**Task material:**
BEGIN

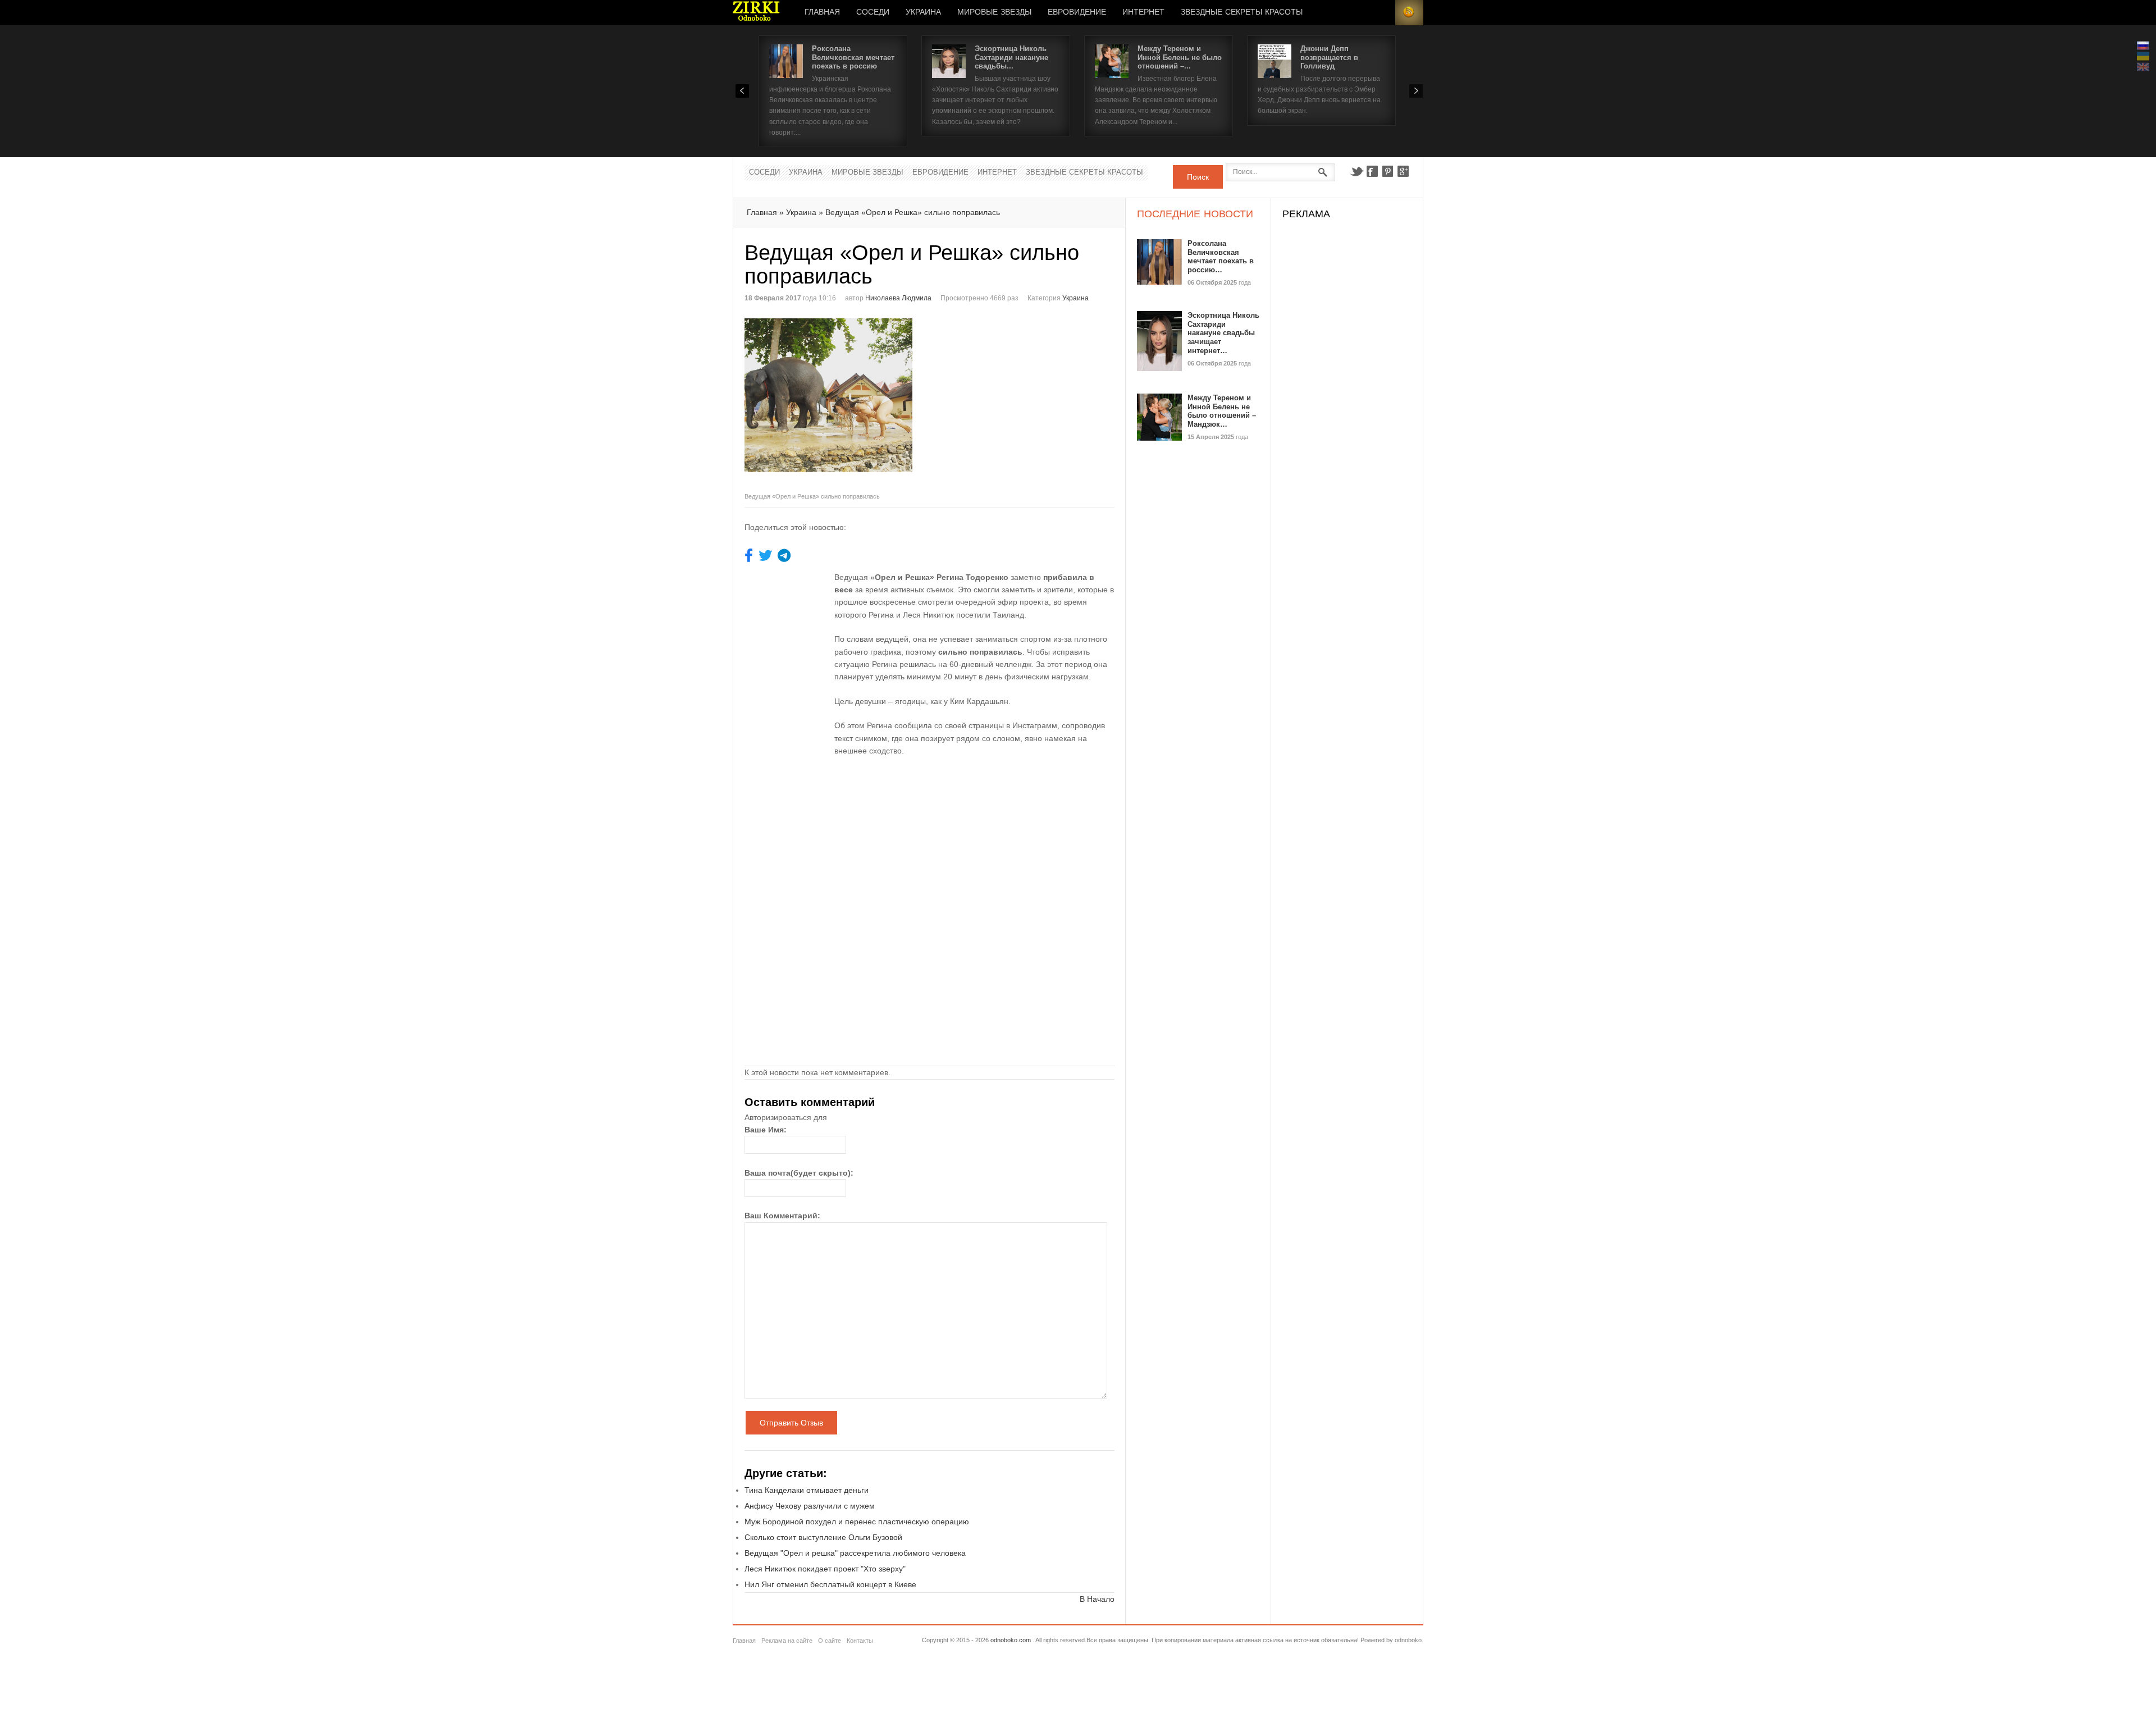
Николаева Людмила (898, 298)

END
BEGIN

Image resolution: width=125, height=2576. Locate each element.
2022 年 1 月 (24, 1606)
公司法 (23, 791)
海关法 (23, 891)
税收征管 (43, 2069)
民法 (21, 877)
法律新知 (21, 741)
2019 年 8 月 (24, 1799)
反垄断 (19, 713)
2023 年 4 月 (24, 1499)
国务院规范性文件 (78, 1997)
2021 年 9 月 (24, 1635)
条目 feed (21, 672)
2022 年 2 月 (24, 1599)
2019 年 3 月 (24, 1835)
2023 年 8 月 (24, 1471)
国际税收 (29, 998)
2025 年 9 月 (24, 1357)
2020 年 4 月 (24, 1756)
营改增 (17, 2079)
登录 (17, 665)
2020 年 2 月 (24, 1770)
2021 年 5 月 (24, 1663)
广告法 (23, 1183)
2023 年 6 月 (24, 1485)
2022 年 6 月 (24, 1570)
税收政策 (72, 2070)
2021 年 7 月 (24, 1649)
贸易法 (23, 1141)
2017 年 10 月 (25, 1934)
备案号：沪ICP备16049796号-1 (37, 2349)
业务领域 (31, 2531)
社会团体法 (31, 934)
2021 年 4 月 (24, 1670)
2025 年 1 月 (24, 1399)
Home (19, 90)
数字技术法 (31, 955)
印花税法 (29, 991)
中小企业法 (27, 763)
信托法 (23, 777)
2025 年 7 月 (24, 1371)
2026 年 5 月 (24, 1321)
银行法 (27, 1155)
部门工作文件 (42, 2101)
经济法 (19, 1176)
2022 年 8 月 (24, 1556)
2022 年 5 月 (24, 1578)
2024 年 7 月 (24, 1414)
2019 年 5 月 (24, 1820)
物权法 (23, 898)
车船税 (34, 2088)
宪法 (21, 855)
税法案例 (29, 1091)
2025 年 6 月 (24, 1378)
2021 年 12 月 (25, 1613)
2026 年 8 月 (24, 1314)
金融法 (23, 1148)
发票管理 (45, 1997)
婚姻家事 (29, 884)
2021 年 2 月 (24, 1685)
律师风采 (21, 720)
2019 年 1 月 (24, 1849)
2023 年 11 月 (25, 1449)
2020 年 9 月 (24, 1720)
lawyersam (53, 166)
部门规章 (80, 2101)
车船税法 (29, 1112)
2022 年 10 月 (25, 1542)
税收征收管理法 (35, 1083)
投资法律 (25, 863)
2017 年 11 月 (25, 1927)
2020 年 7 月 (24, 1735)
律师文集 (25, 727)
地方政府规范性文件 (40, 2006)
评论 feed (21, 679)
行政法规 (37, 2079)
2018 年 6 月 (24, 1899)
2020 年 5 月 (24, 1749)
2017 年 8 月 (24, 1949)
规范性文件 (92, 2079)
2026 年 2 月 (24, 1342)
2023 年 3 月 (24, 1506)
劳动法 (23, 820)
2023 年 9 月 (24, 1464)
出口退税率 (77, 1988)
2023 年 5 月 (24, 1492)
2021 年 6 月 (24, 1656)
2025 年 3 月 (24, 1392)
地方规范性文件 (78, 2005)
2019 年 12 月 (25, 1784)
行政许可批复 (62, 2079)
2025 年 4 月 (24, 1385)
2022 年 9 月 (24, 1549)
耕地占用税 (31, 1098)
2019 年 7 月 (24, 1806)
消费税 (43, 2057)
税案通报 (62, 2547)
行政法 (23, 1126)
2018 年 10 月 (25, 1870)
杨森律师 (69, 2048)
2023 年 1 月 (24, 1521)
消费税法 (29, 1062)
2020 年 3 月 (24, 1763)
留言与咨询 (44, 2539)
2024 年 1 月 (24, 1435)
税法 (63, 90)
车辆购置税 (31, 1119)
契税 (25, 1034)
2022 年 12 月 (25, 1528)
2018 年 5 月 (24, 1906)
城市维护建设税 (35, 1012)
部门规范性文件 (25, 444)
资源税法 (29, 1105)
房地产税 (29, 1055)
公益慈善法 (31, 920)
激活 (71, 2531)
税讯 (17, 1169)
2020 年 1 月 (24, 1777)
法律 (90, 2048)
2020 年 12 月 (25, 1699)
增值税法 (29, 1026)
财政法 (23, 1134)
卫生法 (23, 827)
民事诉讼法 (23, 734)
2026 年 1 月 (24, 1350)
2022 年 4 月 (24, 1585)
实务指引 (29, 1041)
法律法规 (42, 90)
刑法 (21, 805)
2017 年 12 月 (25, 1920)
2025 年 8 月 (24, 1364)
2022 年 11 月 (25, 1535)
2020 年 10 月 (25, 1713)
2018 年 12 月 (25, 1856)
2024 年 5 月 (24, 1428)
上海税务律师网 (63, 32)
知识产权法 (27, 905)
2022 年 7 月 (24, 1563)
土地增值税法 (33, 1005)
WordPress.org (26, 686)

END

Can you repeat, word for word, every line above from the one containing "契税 (25, 1034)" down to the one containing "WordPress.org (26, 686)", including both?

**The answer:**
契税 (25, 1034)
2022 年 12 月 (25, 1528)
2018 年 5 月 (24, 1906)
城市维护建设税 (35, 1012)
部门规范性文件 (25, 444)
资源税法 (29, 1105)
房地产税 (29, 1055)
公益慈善法 (31, 920)
激活 (71, 2531)
税讯 (17, 1169)
2020 年 1 月 (24, 1777)
法律 (90, 2048)
2020 年 12 月 (25, 1699)
增值税法 (29, 1026)
财政法 (23, 1134)
卫生法 (23, 827)
民事诉讼法 (23, 734)
2026 年 1 月 (24, 1350)
2022 年 4 月 (24, 1585)
实务指引 (29, 1041)
法律法规 (42, 90)
刑法 (21, 805)
2017 年 12 月 (25, 1920)
2025 年 8 月 (24, 1364)
2022 年 11 月 (25, 1535)
2020 年 10 月 (25, 1713)
2018 年 12 月 (25, 1856)
2024 年 5 月 (24, 1428)
上海税务律师网 (63, 32)
知识产权法 (27, 905)
2022 年 7 月 (24, 1563)
土地增值税法 (33, 1005)
WordPress.org (26, 686)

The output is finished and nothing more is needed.